Listed records ▸
- Opening Delimiter -

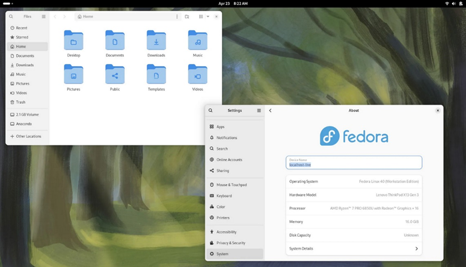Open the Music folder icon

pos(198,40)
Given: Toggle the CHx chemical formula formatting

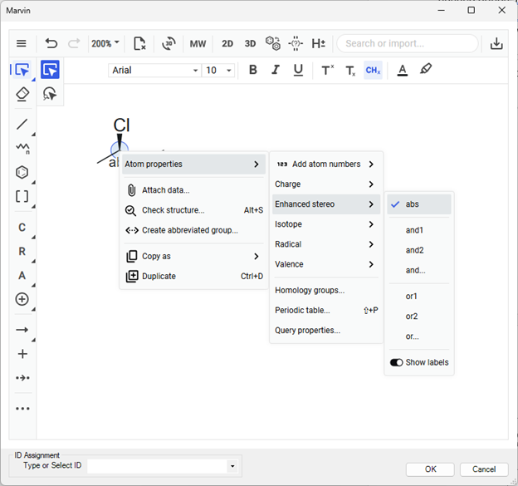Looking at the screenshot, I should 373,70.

- Closing Delimiter -
- Opening Delimiter -

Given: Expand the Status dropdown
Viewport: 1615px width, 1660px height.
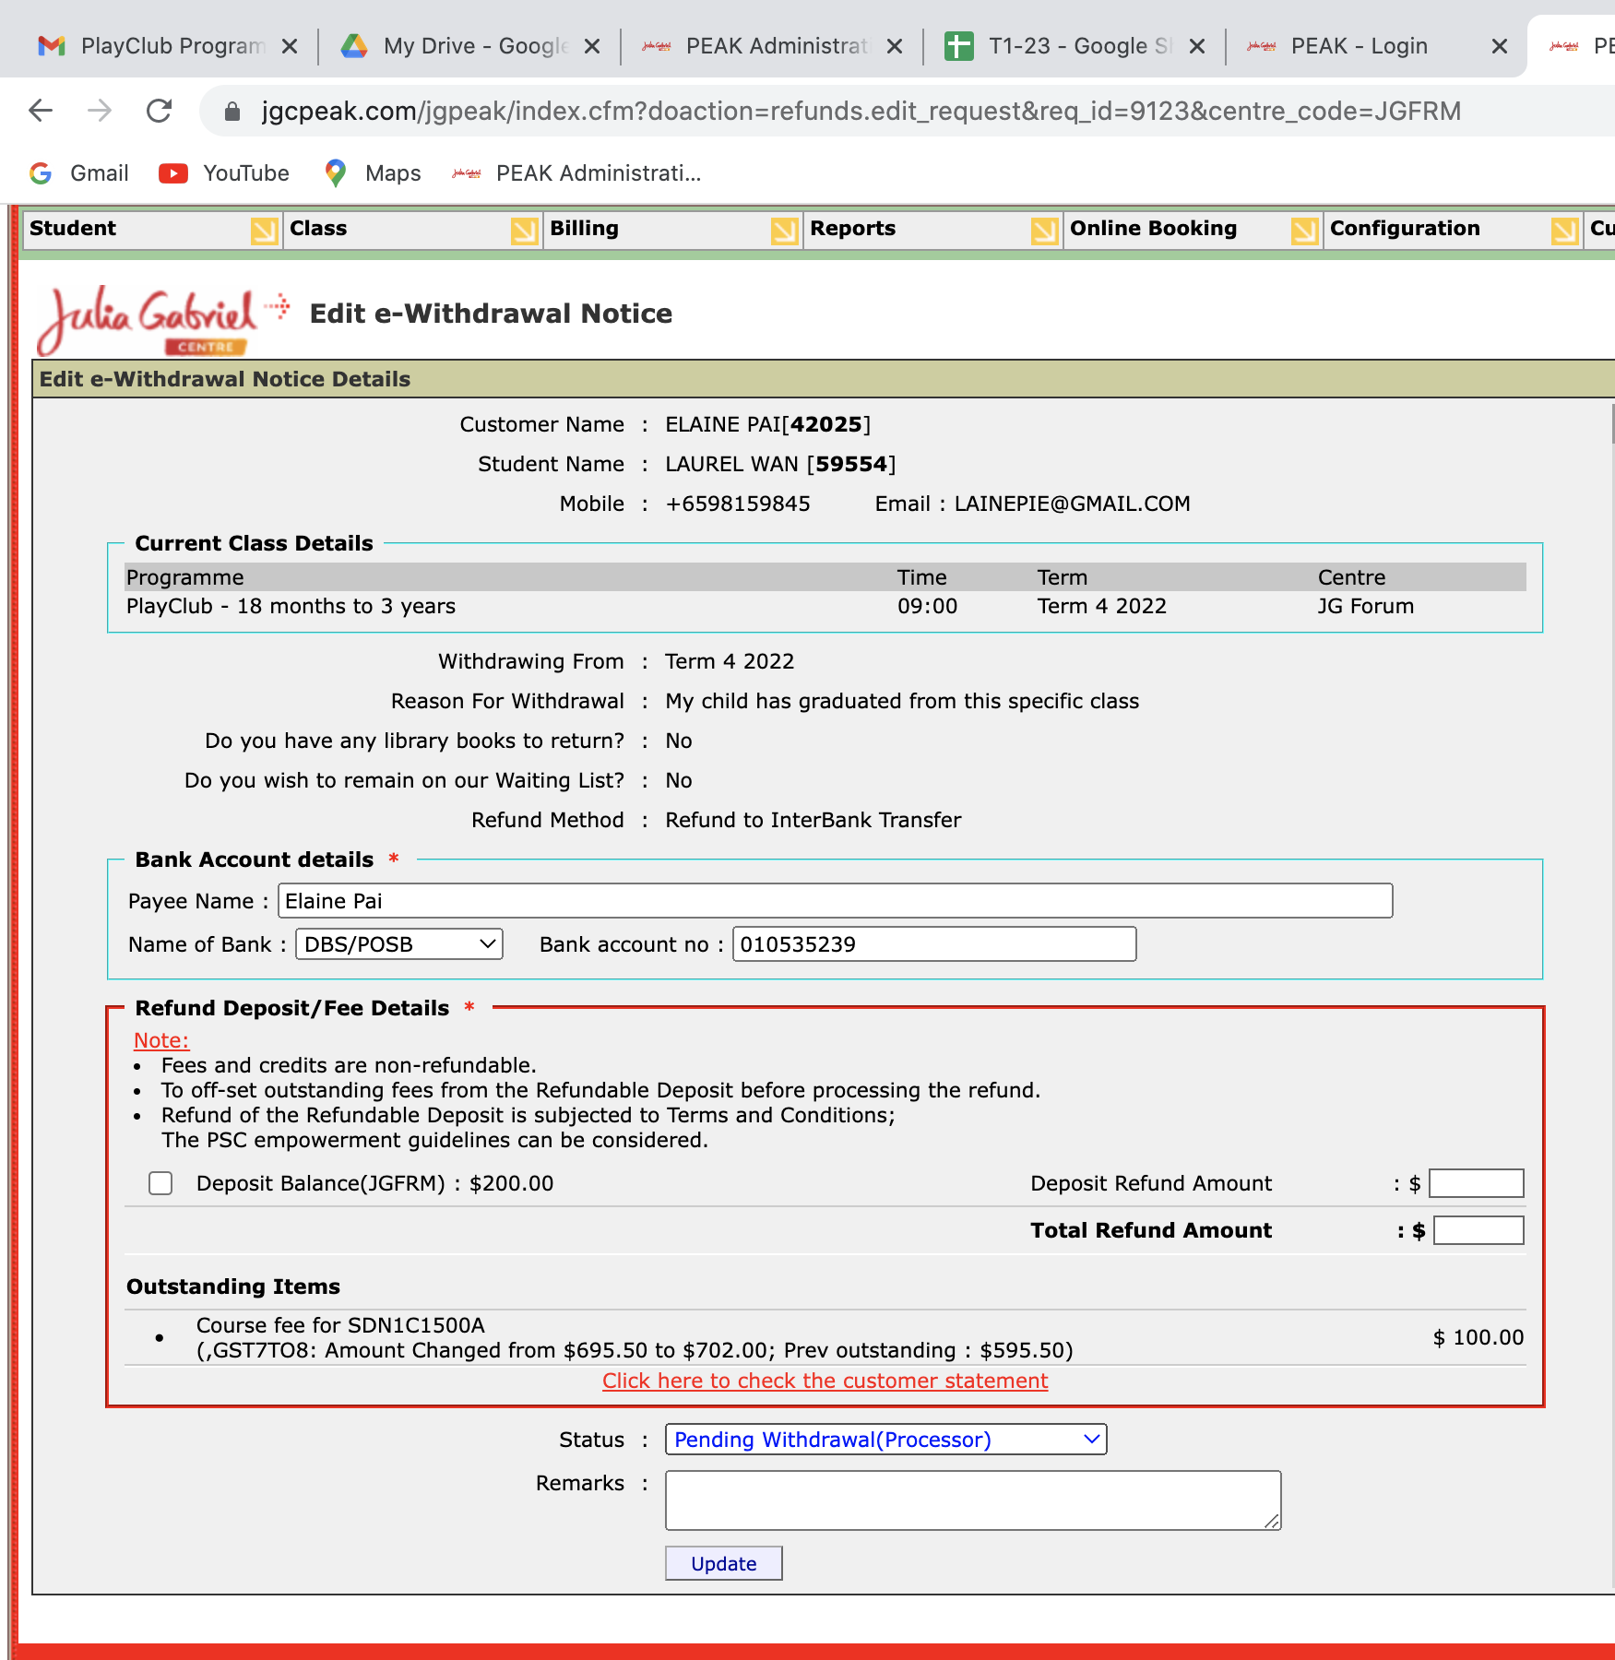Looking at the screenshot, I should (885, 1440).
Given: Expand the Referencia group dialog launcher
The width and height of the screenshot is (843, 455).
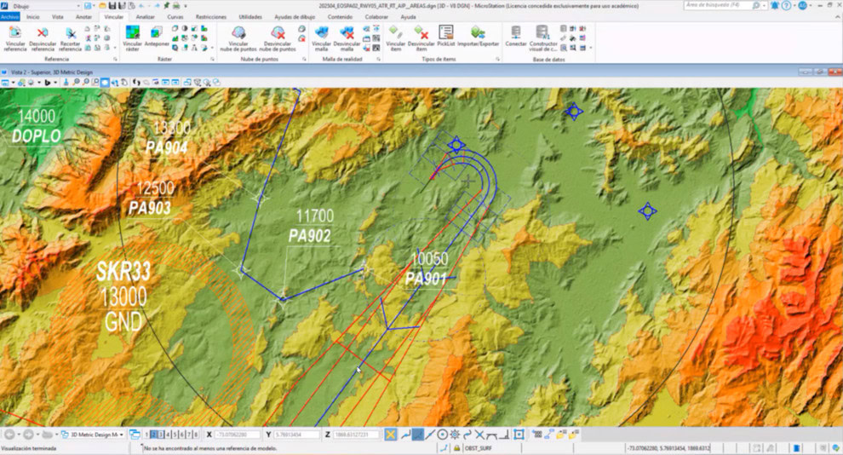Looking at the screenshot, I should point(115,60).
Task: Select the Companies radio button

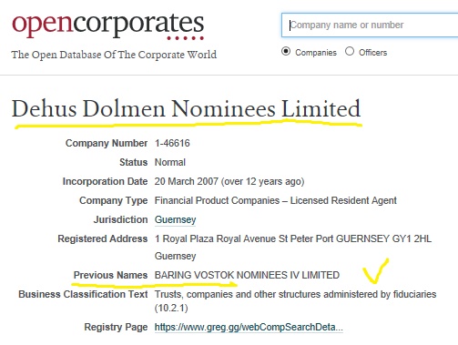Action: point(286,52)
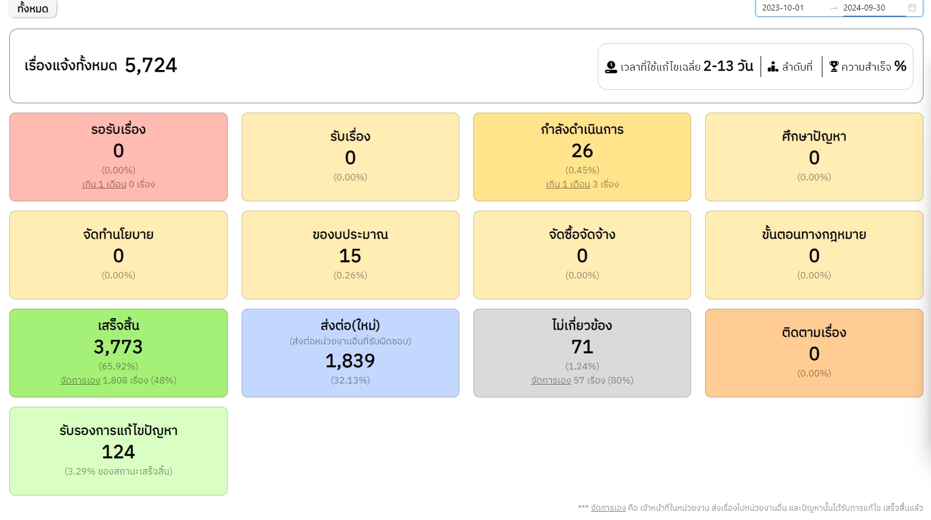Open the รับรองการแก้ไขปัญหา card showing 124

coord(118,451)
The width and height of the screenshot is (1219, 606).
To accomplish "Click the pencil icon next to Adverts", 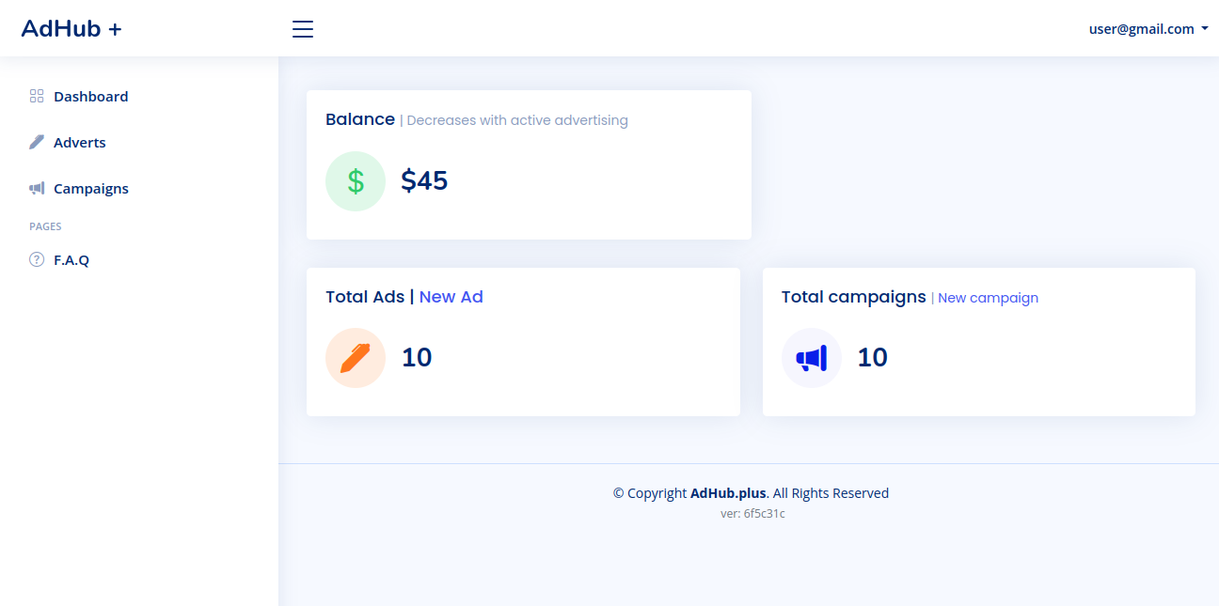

- Closing Delimiter -

For every line in the data above that holds "Expand", return the line itself.

Given: Expand the Status dropdown
Given: Expand the Referencia group dialog launcher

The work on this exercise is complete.